__DOCUMENT EXTRACT__.
• • • • •

The River Underground examines the impact of agriculture on the land, our climate, and most importantly, its implications on our environmental future. With this project, I start a conversation about the consequences of our actions, particularly the use of drainage tiles, to expose the invisible and find a more sustainable way forward. To call attention to this subject, I have created a series of aerial images of drainage tiles in farm fields that are at once seductive, painterly, and troubling. 

The dark lines in the photographs are evidence of where the soil has been disturbed, and the drainage tiles are buried. Millions of miles of hidden tiles make up a network of underground rivers flowing beneath farm fields in the Midwest. The tiles help drain water off the flat farm fields faster, decrease soil erosion in the field, and increase crop yields. They also create a four-fold increase in Nitrogen pollution in rivers, harming water quality and increasing greenhouse gas production in waterways. Microbial denitrification converts the Nitrogen into Nitrous Oxide, which is 298 times more potent than carbon dioxide as a greenhouse gas, therefore, having a more significant impact on Climate Change. Agriculture accounts for ten percent of our greenhouse gas emissions. 

Drainage tiles are complicated; they have positive and negative environmental effects. More research is needed to find the best solutions for reducing greenhouse gas emissions from our food production, and with The River Underground, I hope to begin the conversation.

• • • • •

__GIVEN DATA__.
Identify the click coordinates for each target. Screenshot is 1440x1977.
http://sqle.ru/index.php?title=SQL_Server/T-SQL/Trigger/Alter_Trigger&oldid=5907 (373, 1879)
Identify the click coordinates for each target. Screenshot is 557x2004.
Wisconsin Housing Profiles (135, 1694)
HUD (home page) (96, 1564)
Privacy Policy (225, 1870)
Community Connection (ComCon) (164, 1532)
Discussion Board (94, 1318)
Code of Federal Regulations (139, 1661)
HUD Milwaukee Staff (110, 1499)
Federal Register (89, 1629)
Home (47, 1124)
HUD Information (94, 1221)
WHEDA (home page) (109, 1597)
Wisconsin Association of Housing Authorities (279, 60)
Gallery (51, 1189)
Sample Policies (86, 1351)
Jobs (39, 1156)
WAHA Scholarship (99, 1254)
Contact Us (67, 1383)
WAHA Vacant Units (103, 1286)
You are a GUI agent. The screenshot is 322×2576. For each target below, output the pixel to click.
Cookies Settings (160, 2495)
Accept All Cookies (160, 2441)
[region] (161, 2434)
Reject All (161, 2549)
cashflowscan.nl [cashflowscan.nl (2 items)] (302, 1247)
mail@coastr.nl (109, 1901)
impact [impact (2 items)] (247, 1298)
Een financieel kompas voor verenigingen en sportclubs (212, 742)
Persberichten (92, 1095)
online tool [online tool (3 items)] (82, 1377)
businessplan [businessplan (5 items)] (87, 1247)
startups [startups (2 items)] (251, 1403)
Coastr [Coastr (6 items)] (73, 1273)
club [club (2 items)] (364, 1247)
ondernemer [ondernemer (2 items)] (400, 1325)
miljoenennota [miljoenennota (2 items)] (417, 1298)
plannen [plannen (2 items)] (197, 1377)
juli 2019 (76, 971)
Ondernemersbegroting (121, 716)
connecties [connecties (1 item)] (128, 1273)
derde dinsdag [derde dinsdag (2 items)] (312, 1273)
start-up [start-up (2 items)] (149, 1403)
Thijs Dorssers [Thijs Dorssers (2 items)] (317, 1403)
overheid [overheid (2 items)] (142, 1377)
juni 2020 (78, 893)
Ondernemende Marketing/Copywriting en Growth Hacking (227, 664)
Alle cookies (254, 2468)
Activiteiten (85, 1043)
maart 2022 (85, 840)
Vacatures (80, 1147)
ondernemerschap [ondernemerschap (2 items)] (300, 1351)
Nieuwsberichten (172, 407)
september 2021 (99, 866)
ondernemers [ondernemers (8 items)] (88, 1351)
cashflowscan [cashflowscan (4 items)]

• • • • •

__DESCRIPTION OF THE TASK__.
Can you edit the text on drainage tiles by giving it again starting with "The dark lines" and going on through "greenhouse gas emissions.", with "Midwest" replaced by "Great Plains"? The records have no connection to the text on drainage tiles.

__RESULT OF THIS TASK__.
The dark lines in the photographs are evidence of where the soil has been disturbed, and the drainage tiles are buried. Millions of miles of hidden tiles make up a network of underground rivers flowing beneath farm fields in the Great Plains. The tiles help drain water off the flat farm fields faster, decrease soil erosion in the field, and increase crop yields. They also create a four-fold increase in Nitrogen pollution in rivers, harming water quality and increasing greenhouse gas production in waterways. Microbial denitrification converts the Nitrogen into Nitrous Oxide, which is 298 times more potent than carbon dioxide as a greenhouse gas, therefore, having a more significant impact on Climate Change. Agriculture accounts for ten percent of our greenhouse gas emissions.